The output should consist solely of the line containing "Vote (315, 25)" and all lines after it through the final line of the entries below, reproduced exactly.

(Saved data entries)
+++++
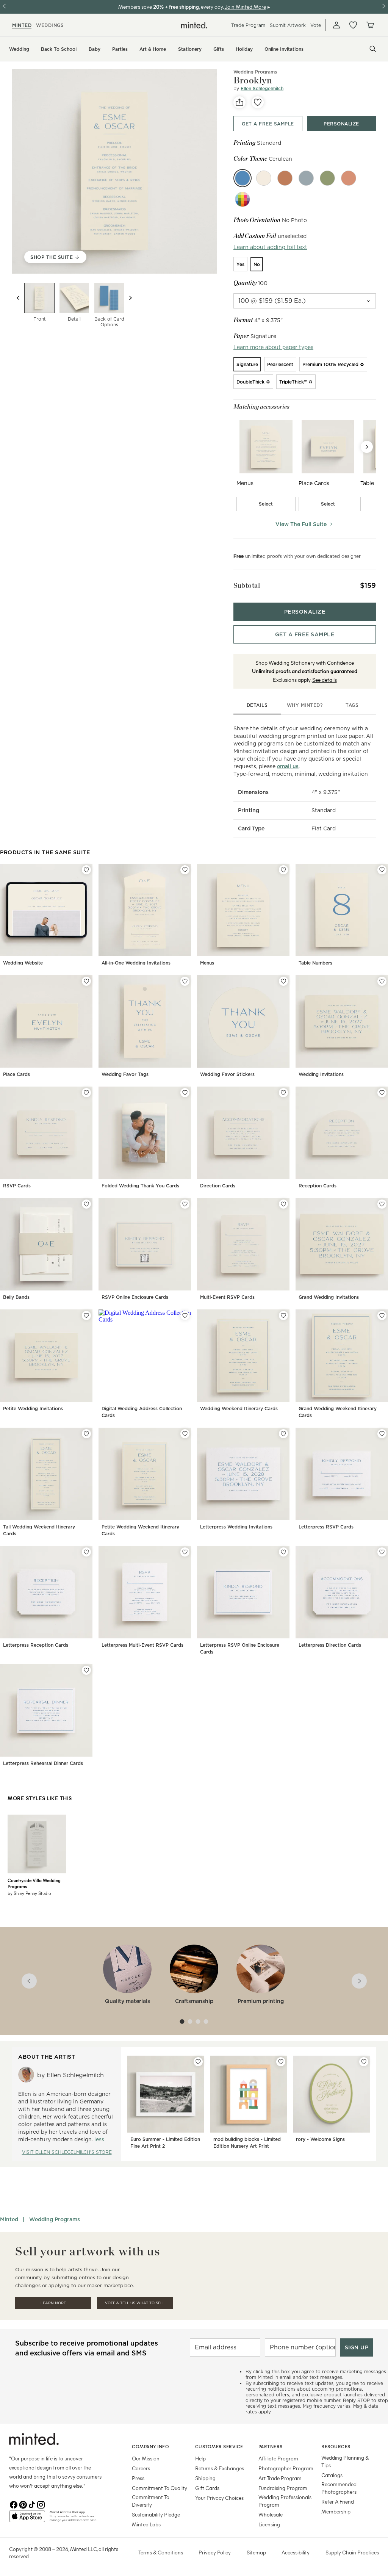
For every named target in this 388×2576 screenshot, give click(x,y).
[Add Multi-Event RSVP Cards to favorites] (283, 1204)
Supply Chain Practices (352, 2552)
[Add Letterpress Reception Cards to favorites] (86, 1552)
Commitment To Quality (159, 2487)
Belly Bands (16, 1297)
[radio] (240, 264)
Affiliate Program (278, 2458)
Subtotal (246, 585)
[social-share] (239, 102)
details (257, 705)
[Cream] (264, 178)
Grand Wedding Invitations (329, 1297)
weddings (50, 25)
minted (21, 25)
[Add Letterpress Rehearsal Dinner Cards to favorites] (86, 1670)
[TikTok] (31, 2504)
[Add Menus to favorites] (283, 869)
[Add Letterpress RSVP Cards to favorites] (381, 1433)
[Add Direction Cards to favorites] (283, 1092)
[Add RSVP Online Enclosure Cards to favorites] (184, 1204)
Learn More (53, 2303)
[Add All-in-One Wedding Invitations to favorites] (184, 869)
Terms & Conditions (160, 2552)
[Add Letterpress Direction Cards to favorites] (381, 1552)
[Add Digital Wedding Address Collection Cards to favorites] (184, 1315)
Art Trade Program (280, 2478)
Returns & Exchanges (219, 2468)
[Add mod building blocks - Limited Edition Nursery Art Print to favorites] (280, 2061)
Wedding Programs (54, 2219)
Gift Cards (207, 2487)
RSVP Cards (17, 1186)
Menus (207, 963)
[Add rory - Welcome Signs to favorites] (363, 2061)
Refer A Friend (337, 2501)
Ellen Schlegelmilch (262, 88)
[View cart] (370, 25)
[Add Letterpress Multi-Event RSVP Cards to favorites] (184, 1552)
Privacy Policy (215, 2552)
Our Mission (146, 2458)
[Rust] (285, 178)
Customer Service (219, 2446)
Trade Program (248, 25)
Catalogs (332, 2475)
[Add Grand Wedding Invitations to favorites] (381, 1204)
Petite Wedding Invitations (33, 1408)
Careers (141, 2468)
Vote (315, 25)
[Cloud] (306, 178)
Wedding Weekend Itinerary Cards (239, 1408)
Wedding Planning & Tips (345, 2461)
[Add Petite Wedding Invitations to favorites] (86, 1315)
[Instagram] (40, 2504)
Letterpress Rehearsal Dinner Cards (43, 1763)
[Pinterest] (22, 2504)
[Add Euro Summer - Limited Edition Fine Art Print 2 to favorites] (198, 2061)
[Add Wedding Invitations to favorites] (381, 981)
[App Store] (27, 2519)
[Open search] (373, 49)
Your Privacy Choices (219, 2497)
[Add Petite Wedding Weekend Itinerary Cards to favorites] (184, 1433)
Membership (335, 2511)
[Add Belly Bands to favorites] (86, 1204)
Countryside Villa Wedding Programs (34, 1883)
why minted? (305, 705)
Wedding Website (23, 963)
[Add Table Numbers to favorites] (381, 869)
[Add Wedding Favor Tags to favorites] (184, 981)
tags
+++++
> YOUR SOLUTION
Vote (315, 25)
[Cloud] (306, 178)
Wedding Weekend Itinerary Cards (239, 1408)
Wedding Planning & Tips (345, 2461)
[Add Petite Wedding Invitations to favorites] (86, 1315)
[Instagram] (40, 2504)
Letterpress Rehearsal Dinner Cards (43, 1763)
[Pinterest] (22, 2504)
[Add Euro Summer - Limited Edition Fine Art Print 2 to favorites] (198, 2061)
[Add Wedding Invitations to favorites] (381, 981)
[App Store] (27, 2519)
[Open search] (373, 49)
Your Privacy Choices (219, 2497)
[Add Petite Wedding Weekend Itinerary Cards to favorites] (184, 1433)
Membership (335, 2511)
[Add Belly Bands to favorites] (86, 1204)
Countryside Villa Wedding Programs (34, 1883)
why minted? (305, 705)
Wedding Website (23, 963)
[Add Table Numbers to favorites] (381, 869)
[Add Wedding Favor Tags to favorites] (184, 981)
tags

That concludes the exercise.